Positive side: the G4 iMac will be as cheap as chips if this DOES take off, so I can invest in one for my mum . Then the Macs will outnumber the PCs in the house four to three.


----------



## Browni (Sep 1, 2004)

I disagree, the new imac is built around the best selling monitor, 17". It would look like the HP white monstrosity. I like the metal stand, you could say that the arm on the g4 imac was 'pro'?


----------



## mdnky (Sep 1, 2004)

Looks like my dream of converting our office to Mac only computers is going to become a reality now...just waiting for VPC7 to be released.


----------



## diablojota (Sep 1, 2004)

mdnky said:
			
		

> Looks like my dream of converting our office to Mac only computers is going to become a reality now...just waiting for VPC7 to be released.


I hear VPC7 is already available for order.  So now there is no reason to change.


----------



## owaters (Sep 1, 2004)

I am really not a fan of the design. I'm personally disappointed.


----------



## fryke (Sep 1, 2004)

I like the design. It's "the original Mac" brought to the times of flat displays. I'm a notebook man, though, and would only buy a desktop Mac if it actually _didn't_ include a screen... Would make my home entertainment system - but the PowerMac's too big for that. Maybe I should just give up on the thought that Apple might ever consider to bring out a cheap desktop model again and get a Cube with an 1.5 GHz upgrade card... Although I guess I won't get _that_ cheap enough either...

Back to the new iMac: I think it's a great design. If only the power button wasn't on its back... I love the power button on the keyboard of my PowerBook. It's _near_. They could've made the Apple logo be the power button, even. ;-) Imagine its contours glowing when sleeping. ;-)


----------



## Browni (Sep 1, 2004)

couldn't you wire that up? so that it was?

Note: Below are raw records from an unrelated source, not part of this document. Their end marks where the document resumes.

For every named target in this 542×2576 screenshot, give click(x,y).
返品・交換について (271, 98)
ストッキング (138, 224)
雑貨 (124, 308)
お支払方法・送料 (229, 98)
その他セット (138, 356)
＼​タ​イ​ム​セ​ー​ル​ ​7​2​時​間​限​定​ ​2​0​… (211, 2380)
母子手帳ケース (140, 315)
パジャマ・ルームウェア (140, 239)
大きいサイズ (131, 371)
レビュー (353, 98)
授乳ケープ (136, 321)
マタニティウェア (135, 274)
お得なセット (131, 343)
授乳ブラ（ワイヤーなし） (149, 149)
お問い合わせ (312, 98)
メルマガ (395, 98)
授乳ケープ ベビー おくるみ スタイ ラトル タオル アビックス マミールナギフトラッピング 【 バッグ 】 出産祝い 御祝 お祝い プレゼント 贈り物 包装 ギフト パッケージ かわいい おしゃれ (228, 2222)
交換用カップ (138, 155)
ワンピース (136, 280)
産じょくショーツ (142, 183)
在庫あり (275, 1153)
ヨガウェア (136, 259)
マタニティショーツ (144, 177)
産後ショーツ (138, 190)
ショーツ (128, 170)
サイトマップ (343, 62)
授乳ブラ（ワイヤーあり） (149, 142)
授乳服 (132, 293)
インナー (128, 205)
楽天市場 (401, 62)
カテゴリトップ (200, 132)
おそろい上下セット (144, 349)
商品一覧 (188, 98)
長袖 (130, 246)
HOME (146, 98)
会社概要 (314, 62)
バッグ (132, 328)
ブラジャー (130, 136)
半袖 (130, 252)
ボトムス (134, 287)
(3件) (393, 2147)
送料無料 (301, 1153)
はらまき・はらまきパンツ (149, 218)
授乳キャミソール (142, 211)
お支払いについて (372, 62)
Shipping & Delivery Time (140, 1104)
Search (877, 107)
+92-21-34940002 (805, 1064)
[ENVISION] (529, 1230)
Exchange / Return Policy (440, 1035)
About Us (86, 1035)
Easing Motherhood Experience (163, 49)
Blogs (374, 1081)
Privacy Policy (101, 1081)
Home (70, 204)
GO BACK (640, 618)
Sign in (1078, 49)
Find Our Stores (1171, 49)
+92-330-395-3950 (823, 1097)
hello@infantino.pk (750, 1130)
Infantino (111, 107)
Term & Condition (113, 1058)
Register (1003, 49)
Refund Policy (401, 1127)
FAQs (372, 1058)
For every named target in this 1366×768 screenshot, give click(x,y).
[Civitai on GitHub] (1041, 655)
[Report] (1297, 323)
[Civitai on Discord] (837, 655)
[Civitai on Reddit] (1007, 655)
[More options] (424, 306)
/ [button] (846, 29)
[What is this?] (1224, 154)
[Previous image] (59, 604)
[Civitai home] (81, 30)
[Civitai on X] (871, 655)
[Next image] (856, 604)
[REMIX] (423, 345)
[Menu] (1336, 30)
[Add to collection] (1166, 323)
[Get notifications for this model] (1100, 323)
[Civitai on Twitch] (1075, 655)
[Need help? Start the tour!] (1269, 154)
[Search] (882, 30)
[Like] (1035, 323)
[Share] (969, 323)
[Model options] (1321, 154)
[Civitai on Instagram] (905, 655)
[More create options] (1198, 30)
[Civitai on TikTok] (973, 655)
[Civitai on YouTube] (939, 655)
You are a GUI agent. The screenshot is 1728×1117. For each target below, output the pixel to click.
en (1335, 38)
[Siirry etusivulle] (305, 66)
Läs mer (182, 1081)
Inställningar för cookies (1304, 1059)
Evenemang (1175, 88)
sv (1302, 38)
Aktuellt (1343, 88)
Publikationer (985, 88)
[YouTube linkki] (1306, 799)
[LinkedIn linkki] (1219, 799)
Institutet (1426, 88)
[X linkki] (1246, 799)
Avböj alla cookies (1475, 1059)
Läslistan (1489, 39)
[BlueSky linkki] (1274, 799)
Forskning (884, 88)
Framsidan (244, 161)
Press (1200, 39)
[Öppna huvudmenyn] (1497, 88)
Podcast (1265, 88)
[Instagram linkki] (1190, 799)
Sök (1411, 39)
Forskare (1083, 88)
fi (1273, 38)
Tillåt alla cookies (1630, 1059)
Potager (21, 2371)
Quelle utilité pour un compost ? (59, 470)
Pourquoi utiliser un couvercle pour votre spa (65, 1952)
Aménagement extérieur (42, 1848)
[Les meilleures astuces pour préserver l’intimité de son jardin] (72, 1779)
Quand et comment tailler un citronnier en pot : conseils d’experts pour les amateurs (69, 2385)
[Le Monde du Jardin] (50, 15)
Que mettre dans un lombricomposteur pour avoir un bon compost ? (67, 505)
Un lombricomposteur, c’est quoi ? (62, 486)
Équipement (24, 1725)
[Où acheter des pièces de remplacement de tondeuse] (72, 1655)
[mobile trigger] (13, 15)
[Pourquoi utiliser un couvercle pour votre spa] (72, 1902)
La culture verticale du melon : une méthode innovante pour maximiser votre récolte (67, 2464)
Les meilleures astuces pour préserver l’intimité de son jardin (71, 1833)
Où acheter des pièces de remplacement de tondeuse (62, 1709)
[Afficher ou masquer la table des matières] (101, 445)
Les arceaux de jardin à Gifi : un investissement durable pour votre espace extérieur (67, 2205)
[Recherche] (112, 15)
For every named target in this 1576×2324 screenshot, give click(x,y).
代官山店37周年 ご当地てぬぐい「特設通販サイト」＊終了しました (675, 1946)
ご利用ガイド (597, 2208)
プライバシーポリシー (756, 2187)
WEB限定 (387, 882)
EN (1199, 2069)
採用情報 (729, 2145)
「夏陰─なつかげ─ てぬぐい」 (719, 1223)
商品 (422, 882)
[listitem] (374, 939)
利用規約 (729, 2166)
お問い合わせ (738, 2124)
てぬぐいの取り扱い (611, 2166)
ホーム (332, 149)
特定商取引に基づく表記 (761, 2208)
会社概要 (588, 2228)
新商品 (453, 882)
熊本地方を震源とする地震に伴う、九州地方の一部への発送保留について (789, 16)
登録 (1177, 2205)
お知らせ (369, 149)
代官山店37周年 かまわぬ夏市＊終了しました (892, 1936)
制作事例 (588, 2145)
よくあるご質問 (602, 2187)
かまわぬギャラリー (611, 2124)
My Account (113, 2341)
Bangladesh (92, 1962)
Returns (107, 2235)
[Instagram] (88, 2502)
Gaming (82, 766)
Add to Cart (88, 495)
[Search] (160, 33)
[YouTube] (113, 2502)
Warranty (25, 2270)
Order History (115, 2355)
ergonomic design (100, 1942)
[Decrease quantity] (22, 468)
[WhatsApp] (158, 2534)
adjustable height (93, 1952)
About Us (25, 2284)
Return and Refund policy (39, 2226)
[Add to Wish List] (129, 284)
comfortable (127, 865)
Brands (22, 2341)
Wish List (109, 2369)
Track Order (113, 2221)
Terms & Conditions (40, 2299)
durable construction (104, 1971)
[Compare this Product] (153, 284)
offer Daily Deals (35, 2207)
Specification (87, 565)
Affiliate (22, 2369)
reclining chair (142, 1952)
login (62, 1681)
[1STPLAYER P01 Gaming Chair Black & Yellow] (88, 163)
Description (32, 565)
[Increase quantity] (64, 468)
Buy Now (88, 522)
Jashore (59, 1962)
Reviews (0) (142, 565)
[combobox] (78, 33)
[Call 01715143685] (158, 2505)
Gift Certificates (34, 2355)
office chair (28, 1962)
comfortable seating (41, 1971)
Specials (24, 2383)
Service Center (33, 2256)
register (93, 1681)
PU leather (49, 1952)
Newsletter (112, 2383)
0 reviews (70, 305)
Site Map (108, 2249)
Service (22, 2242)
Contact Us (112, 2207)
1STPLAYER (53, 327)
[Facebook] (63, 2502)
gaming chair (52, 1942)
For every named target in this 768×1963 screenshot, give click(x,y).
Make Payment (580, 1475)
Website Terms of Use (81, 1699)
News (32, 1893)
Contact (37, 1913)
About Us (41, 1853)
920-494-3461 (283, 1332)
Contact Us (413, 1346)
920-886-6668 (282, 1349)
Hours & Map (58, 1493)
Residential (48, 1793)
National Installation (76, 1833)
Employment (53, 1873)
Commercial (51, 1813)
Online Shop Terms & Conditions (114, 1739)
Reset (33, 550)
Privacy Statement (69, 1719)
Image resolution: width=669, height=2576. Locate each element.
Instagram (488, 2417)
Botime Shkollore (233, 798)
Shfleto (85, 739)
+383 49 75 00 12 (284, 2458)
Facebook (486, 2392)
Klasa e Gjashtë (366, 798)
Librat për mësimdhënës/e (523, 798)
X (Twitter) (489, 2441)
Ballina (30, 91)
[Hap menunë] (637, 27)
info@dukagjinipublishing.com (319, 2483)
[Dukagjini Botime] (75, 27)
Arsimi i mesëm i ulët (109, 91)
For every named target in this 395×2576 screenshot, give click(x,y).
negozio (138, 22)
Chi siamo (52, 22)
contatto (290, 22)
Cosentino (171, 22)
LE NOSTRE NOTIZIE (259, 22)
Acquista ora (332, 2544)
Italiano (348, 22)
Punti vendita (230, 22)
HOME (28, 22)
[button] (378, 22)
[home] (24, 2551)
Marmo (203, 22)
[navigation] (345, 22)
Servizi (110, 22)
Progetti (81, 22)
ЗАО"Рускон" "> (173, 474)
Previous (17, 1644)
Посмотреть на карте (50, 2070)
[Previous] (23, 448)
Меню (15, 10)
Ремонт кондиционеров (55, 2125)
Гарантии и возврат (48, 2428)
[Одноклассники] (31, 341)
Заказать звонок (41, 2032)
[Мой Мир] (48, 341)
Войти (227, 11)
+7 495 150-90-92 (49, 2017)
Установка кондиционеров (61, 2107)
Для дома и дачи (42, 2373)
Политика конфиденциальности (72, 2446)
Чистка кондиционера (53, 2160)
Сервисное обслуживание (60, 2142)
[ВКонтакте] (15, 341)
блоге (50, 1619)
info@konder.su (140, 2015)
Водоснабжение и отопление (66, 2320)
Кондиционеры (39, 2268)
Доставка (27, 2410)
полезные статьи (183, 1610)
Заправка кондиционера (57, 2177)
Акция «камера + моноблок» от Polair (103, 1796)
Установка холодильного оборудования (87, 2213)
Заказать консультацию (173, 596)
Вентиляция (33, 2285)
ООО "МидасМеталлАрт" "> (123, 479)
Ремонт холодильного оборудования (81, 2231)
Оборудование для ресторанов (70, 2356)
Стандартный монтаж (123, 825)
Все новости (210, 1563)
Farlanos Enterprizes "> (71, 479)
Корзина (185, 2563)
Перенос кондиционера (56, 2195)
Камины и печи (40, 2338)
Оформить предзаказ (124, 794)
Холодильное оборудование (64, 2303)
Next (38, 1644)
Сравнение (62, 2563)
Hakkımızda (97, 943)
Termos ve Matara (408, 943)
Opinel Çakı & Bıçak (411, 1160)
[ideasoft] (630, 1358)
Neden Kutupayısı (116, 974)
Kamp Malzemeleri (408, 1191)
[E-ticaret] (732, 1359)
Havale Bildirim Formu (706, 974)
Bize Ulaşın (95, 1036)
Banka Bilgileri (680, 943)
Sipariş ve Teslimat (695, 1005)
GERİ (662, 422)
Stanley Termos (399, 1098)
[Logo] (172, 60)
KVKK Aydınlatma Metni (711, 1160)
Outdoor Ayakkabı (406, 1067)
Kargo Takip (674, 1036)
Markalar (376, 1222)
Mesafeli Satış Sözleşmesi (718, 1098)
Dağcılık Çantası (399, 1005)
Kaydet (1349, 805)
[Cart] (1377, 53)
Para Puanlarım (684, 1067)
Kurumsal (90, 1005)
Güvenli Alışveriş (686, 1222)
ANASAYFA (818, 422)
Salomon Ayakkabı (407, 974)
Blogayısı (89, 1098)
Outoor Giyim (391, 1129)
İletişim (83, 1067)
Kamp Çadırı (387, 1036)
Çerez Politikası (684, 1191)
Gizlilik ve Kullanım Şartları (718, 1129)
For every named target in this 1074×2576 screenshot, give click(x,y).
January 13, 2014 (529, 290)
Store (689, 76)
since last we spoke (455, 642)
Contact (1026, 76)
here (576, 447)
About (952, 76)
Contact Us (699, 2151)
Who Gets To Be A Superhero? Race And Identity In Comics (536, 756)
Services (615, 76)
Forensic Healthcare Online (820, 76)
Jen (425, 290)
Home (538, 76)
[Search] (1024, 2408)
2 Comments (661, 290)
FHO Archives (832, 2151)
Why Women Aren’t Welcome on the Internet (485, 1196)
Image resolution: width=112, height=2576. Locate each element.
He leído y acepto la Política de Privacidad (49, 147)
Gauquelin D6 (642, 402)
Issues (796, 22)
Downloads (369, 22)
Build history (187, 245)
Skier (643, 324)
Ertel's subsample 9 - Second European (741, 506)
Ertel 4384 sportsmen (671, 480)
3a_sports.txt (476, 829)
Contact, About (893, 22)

Apple has recently liked putting power buttons on the back, take the emac for example ( another 'non pro' model). I personally don't like power buttons on the back, but is must have come up in a focus group somewhere!


----------



## Convert (Sep 1, 2004)

I reckon it looks amazing.

I won't be buying it, I am a PC user, waiting for my iBook. I'll be happy with that


----------



## soulseek (Sep 1, 2004)

i read somewhere that they put the power button at the back to make it less accessible. that way ppl get used to put their mac to sleep instead of shut it down..

very smart idea


----------



## Ricky (Sep 1, 2004)

I almost never use the power button on my iMac because I always either put it to sleep or do a software restart.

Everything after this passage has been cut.